Apparently, having academic Somsak Jeamteerasakul outside Thailand and living in exile is insufficient for royalists and the military dictatorship. Reports at both Khaosod and Prachatai confirm that the junta is seeking to charge Somsak with lese majeste along with several others.
The report is that “[p]olice have reopened a criminal investigation into a former history professor who criticized the monarchy in a interview broadcast nearly three years ago…”.
Somsak has been pursued by many royalists and most especially by The Dictator himself for lese majeste, and it is never clear to us if any of these accusations have stuck. In any case, after the junta grabbed power, Somsak read the very clear tea leaves and took off for Paris.
Apparently, this is a new case and stems from “[s]everal people hav[ing] filed complaints of royal defamation against Somsak … since [his] … interview was aired March 2013 on Thai PBS…”.

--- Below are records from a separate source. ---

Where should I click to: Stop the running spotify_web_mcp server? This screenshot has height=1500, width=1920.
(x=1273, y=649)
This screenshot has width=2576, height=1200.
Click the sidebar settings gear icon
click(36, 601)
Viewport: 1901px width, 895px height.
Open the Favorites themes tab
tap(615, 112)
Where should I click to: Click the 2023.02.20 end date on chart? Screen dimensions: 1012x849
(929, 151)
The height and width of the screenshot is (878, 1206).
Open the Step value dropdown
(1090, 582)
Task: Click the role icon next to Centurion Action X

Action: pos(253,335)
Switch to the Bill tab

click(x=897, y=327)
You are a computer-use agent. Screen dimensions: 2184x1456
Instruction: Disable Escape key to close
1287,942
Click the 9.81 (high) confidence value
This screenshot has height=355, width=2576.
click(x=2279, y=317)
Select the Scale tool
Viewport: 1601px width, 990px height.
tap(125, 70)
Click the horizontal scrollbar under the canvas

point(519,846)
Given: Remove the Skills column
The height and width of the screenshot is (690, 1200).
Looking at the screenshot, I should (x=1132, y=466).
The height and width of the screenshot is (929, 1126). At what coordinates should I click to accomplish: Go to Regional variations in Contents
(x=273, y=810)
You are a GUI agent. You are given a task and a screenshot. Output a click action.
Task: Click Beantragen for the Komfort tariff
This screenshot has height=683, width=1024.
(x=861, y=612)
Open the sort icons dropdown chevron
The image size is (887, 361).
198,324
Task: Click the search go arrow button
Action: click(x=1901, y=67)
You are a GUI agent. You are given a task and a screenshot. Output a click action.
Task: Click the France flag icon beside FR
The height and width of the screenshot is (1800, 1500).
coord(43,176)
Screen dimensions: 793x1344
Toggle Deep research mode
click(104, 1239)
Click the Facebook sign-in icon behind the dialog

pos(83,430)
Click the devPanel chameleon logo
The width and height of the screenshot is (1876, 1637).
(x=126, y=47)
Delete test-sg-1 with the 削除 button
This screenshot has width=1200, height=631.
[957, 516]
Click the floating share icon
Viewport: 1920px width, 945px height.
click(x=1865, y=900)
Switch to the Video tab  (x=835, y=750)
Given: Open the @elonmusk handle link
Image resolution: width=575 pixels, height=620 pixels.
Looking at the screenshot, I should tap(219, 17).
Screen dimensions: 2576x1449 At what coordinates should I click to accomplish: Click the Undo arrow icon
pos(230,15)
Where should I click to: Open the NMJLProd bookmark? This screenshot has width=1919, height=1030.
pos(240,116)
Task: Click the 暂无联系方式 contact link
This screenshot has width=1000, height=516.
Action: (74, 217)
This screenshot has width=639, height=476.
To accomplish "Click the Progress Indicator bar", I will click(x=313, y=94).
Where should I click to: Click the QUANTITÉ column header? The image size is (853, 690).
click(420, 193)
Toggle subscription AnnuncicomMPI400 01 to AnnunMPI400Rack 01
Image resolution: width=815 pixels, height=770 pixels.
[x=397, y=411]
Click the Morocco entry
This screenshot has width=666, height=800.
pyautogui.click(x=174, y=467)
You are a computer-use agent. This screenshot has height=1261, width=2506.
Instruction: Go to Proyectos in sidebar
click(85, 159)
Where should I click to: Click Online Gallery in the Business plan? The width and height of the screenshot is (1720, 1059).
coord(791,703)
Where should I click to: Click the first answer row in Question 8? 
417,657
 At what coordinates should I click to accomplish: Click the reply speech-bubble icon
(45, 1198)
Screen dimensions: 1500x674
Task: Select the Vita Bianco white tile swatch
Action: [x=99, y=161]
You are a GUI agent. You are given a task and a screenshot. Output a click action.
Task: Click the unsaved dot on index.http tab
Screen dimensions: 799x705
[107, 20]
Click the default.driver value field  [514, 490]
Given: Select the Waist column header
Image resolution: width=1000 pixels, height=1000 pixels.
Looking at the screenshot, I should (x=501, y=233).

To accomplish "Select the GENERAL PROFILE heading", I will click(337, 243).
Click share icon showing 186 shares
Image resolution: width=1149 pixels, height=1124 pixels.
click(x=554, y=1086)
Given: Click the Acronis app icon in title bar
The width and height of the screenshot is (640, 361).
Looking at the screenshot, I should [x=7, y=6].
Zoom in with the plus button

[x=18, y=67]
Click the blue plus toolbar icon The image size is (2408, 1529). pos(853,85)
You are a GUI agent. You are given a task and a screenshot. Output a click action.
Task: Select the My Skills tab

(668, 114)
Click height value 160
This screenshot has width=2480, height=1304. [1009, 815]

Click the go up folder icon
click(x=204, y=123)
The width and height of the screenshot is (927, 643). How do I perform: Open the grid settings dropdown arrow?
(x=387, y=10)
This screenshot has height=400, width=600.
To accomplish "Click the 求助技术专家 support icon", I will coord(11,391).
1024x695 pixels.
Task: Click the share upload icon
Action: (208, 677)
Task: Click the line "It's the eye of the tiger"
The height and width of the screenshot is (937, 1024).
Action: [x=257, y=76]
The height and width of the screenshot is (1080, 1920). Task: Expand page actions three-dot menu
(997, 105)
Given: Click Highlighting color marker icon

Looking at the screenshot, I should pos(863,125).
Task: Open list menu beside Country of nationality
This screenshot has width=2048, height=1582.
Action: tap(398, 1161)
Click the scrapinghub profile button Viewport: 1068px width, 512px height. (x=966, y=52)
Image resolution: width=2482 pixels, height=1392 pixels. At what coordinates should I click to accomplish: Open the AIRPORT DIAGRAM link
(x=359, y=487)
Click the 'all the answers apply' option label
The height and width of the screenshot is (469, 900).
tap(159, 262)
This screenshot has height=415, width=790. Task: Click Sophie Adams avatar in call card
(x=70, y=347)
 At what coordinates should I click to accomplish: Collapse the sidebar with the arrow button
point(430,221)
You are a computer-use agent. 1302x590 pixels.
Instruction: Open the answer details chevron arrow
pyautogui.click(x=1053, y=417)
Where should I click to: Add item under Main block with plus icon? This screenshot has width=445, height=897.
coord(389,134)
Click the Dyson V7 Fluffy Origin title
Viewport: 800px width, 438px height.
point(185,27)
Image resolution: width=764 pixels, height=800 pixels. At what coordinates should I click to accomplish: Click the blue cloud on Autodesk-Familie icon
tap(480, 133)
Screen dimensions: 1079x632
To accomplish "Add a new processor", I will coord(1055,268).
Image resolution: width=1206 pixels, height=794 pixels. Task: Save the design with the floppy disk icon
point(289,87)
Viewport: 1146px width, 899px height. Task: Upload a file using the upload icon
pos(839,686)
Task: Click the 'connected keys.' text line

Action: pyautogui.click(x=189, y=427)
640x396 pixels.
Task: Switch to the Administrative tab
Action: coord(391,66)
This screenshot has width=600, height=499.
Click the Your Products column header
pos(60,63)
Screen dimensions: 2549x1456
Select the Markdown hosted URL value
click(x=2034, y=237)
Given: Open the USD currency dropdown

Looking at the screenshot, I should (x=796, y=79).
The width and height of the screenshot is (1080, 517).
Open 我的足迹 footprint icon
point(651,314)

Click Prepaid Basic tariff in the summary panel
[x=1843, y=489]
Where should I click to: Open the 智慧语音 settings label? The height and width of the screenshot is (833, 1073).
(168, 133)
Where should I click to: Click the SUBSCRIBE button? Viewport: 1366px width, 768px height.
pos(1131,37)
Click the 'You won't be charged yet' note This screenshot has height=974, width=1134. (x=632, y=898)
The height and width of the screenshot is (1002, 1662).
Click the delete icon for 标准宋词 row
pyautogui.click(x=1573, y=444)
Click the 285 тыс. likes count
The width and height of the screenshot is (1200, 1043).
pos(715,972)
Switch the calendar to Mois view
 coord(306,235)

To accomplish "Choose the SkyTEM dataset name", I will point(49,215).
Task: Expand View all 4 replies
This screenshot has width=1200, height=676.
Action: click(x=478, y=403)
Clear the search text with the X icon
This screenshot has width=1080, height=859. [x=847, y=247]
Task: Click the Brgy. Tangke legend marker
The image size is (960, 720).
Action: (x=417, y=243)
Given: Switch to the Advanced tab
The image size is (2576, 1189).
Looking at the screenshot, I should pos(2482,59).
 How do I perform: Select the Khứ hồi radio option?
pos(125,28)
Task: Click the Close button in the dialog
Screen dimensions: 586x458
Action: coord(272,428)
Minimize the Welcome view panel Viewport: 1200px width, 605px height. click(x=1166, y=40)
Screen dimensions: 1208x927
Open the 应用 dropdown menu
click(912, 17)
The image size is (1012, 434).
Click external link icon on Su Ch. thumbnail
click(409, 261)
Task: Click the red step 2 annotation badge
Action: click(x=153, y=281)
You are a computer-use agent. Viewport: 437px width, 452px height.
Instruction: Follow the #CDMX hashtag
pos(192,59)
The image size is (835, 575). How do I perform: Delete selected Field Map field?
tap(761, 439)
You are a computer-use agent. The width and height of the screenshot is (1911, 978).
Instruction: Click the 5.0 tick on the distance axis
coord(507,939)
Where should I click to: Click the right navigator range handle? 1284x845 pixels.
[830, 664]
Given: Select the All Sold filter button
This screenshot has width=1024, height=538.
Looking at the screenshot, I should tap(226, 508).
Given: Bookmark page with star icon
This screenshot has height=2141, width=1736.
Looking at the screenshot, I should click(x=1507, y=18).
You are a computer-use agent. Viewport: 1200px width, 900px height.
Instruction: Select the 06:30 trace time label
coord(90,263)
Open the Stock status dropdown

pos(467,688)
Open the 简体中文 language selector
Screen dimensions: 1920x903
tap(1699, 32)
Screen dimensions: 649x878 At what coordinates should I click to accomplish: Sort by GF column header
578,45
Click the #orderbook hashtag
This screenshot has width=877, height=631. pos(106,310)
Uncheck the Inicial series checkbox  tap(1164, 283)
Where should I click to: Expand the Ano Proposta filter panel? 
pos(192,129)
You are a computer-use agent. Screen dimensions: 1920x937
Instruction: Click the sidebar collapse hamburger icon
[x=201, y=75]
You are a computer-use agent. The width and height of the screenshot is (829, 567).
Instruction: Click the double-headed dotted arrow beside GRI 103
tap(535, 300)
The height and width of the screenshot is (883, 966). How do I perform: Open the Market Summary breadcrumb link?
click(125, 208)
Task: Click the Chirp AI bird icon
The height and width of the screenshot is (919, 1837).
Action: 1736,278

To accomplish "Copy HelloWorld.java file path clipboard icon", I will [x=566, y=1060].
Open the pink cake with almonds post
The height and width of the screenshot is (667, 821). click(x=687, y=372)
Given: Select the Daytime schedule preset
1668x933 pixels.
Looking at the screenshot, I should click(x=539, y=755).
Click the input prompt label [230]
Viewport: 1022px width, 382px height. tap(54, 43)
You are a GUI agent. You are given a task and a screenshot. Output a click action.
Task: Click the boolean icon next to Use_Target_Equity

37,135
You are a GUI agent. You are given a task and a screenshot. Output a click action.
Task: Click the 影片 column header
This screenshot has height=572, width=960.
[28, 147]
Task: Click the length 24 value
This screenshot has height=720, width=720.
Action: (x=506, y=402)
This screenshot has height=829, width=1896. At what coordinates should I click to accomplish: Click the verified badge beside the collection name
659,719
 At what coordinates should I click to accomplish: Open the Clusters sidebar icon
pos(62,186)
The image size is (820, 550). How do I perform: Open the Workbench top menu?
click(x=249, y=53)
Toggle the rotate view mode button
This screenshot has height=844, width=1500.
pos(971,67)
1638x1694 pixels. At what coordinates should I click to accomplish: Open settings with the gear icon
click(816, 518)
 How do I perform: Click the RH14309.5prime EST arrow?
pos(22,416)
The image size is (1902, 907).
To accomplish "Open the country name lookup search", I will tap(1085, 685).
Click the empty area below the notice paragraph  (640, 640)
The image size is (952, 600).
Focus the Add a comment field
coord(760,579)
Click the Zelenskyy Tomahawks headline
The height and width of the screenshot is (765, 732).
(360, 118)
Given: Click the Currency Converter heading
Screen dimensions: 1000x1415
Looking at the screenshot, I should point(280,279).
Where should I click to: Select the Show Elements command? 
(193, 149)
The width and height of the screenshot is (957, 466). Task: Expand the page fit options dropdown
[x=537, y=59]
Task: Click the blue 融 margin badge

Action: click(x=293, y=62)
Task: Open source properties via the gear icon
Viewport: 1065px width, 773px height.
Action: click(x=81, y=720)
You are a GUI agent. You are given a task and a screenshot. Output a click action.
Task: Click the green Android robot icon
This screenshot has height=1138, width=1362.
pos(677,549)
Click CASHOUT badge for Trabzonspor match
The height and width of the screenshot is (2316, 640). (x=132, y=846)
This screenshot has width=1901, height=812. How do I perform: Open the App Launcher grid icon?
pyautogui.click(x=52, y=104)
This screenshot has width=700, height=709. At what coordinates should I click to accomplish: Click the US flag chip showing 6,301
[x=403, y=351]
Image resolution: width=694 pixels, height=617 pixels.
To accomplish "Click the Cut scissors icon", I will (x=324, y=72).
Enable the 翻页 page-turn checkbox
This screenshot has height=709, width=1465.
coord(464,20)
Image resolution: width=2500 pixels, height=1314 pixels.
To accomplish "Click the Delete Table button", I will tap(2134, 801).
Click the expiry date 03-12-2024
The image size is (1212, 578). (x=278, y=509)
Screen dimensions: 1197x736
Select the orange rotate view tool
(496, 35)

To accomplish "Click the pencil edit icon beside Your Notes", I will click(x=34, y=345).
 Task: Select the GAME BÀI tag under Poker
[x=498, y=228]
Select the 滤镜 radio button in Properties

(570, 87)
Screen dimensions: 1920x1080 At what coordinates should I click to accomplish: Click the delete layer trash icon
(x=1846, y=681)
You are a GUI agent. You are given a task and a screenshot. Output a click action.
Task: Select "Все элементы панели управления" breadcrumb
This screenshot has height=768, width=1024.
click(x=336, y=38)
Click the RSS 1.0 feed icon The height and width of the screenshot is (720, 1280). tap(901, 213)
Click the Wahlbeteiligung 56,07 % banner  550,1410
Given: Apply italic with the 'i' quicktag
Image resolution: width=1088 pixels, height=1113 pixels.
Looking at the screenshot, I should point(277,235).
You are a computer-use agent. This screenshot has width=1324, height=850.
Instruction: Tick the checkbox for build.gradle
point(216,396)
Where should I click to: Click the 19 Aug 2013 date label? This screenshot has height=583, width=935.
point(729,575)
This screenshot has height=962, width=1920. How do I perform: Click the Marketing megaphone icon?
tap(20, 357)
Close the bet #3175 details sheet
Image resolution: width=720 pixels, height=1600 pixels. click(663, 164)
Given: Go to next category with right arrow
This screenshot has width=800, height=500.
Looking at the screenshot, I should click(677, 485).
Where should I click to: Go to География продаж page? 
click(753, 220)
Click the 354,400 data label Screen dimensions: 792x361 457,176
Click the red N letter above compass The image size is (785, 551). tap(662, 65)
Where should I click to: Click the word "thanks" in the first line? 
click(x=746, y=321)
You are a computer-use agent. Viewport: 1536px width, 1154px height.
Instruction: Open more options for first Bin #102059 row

ThaiPBS aired a “talk program on lèse majesté law…. The program Tob Joad (The Answers) was broadcast … on 11-14 March and 18 March 2013.” The series “featured Sulak Sivaraksa, an anti-lese majeste law royalist, Surakiart Sathirathai, former deputy prime minister, and Pol Gen Wasit Dejkunchorn. The show hosted by Pinyo Trisuriyathamma.”
According to police, no action has ever been taken on these complaints. This proves that police can be sensible, but they are now under great pressure from mad royalists in the junta and outside.
In fact, the deputy chief of Royal Thai Police is appointed to oversee the case or cases, showing just how mad and threatening things have become.
Apparently the deputy chief has to view the show and decide “whether it is considered illegal.” He’s right to use the word “considered” because the letter of the law simply doesn’t matter in Thailand under the military dictatorship.
If he decides that someone – let’s say an erratic dunce like General Prayuth Chan-ocha – “considers” the content lese majeste, then “Somsak and other people involved in the TV program will be charged under Section 112 of the Thai Criminal Code, which outlaws any negative remark about the Royal Family, with a maximum penalty of 15 years in prison.” This might include “executives of Thai PBS TV station…”.
All of this relates to a 12 March 2013 interview with Somsak, then a history professor at Thammasat University, on the monarchy and the constitution, where he suggested that the royals exceeded the “limits imposed by the legal framework of the modern constitutional monarchy.”
The programs from the show Tob Jote are available at YouTube. Start here.
Of course, he’s right, but the mad monarchists seem to favor an absolute monarchy and a royal deity.